In-depth thoughts: I received this book as part of my book club’s end-of-year book swap, which made for a very pleasant surprise in the mail! Anyone who pokes around my GoodReads profile can see right away that David Foster Wallace is one of my favorite writers—a friend recommended him to me as we both (that is: both Wallace and I) were English/philosophy double majors in college, which I guess is a flimsy reason to like an author; presumably this friend also recommended Wallace because of his brilliant writing, which is a much more solid reason to like an author. Somehow, despite my near-obsession, I never got around to buying this posthumous collection for myself (or even learning of its existence).
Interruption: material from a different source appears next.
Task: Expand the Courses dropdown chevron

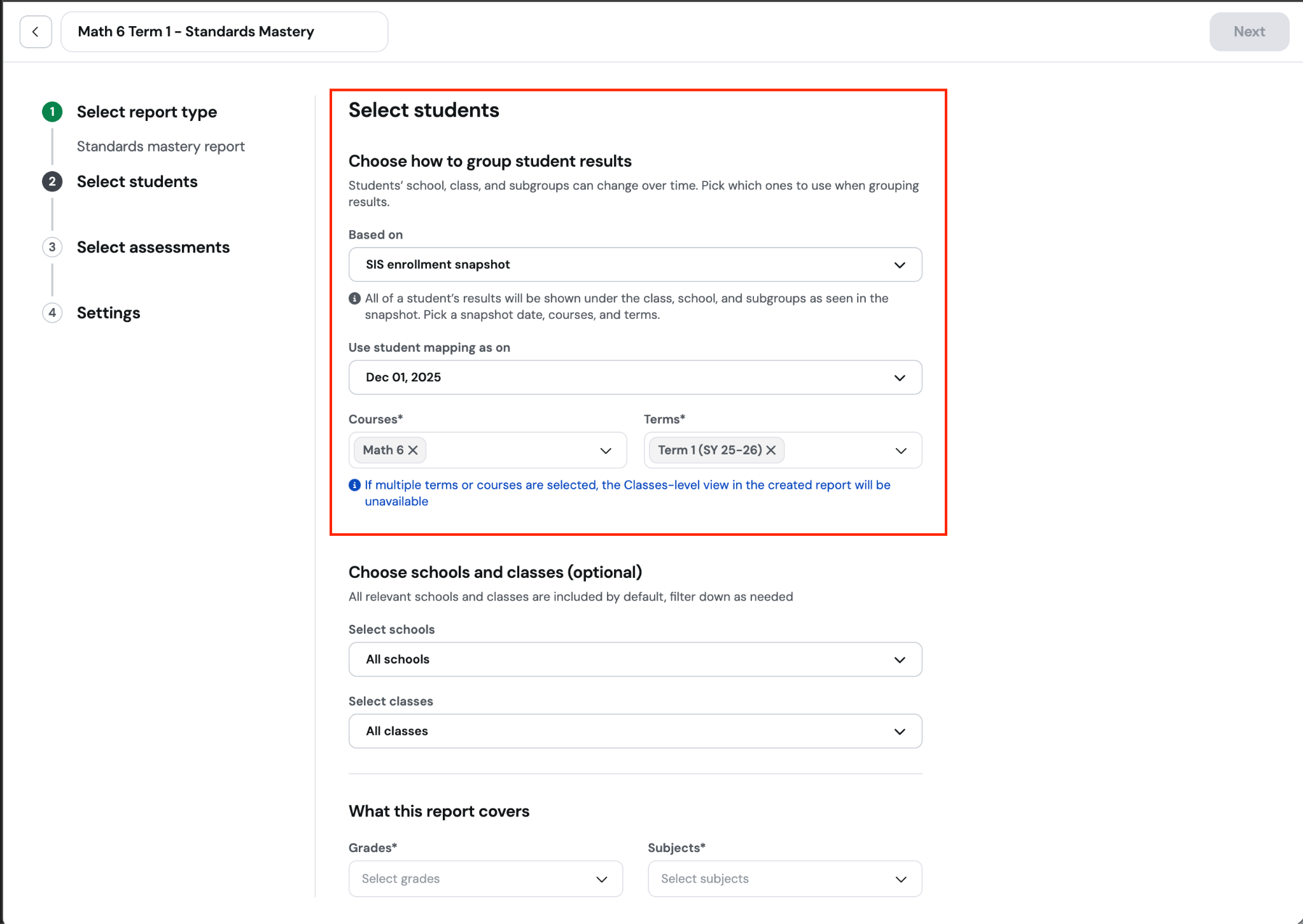Action: click(606, 451)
More Flesh Than Not is probably more appropriate for English lovers than it is for English students. One can be both, of course, but you really need a borderline unhealthy love for the language to enjoy Wallace’s dense, complex, and sometimes highly stylized writing. Professional language regulators (that is to say: editors, teachers, etc.) might find “Twenty-Four Word Notes” of interest, where Wallace lets his inner pedant have full rein. “The Nature of the Fun” offers solace and something like comfort (maybe) to fellow writers. And anyone who loves reading—like maybe chronically, dysfunctionally, really really loves—will surely appreciate Wallace’s ability to get to the heart of a book in his reviews and to give works the serious look they deserve, from short-form reviews (“Mr. Cogito” and “Overlooked: Five direly underappreciated U.S. Novels >1960”) to in-depth and quite frankly multidisciplinary framings (“The Empty Plenum: David Markson’s Wittgenstein’s Mistress” and “Rhetoric and the Math Melodrama”), and anything in between (“Borges On the Couch” and “The Best of the Prose Poem.”)

Finally, this collection uses selections from Wallace’s own word list (assembled while he was working on the Oxford English dictionary) as something like illustrations? section breaks? between each essay. Whether you find that charming or a gimmick depends on taste, I suppose. I fall in the former camp. There’s something very intimate and personal about a glimpse into the words that someone found fascinating, confusing, or anything else necessitating a dictionary consultation. It’s an appropriate touch and I appreciate it.